- _AUFGABENSTELLUNG_: Schreib alle Einträge unten Zeile für Zeile genau ab und lass dabei die Bilder weg.

── DATENEINTRÄGE ──

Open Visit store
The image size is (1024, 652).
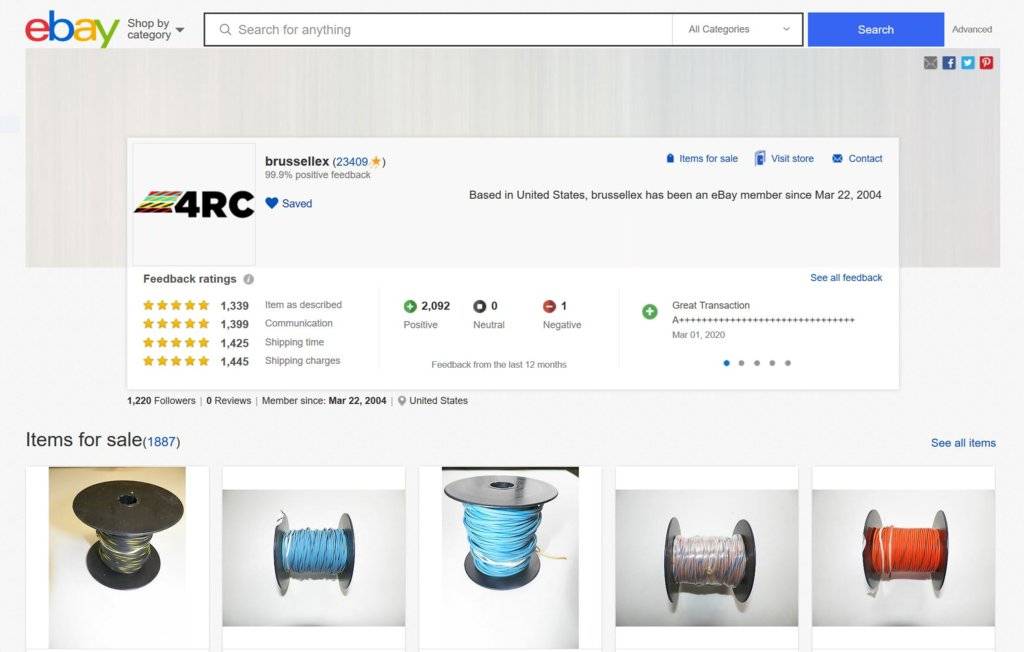[784, 158]
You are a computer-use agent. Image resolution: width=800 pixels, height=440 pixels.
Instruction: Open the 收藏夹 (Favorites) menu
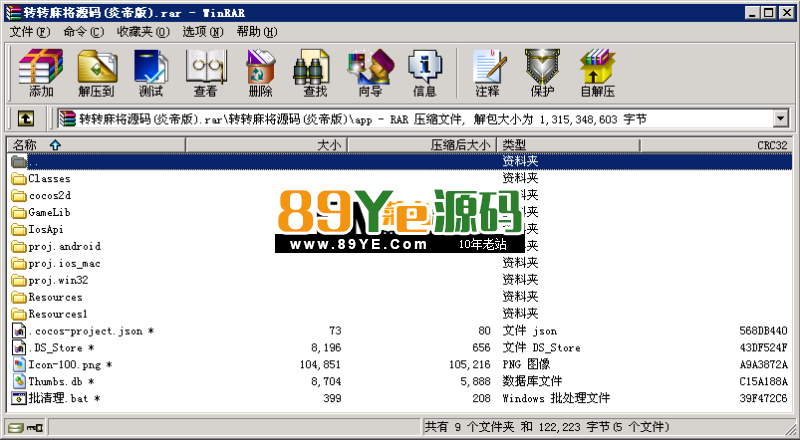pyautogui.click(x=143, y=32)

───

- _LÖSUNG_:
Open Visit store
The image size is (1024, 652).
[784, 158]
You are a computer-use agent. Image resolution: width=800 pixels, height=440 pixels.
Instruction: Open the 收藏夹 (Favorites) menu
pyautogui.click(x=143, y=32)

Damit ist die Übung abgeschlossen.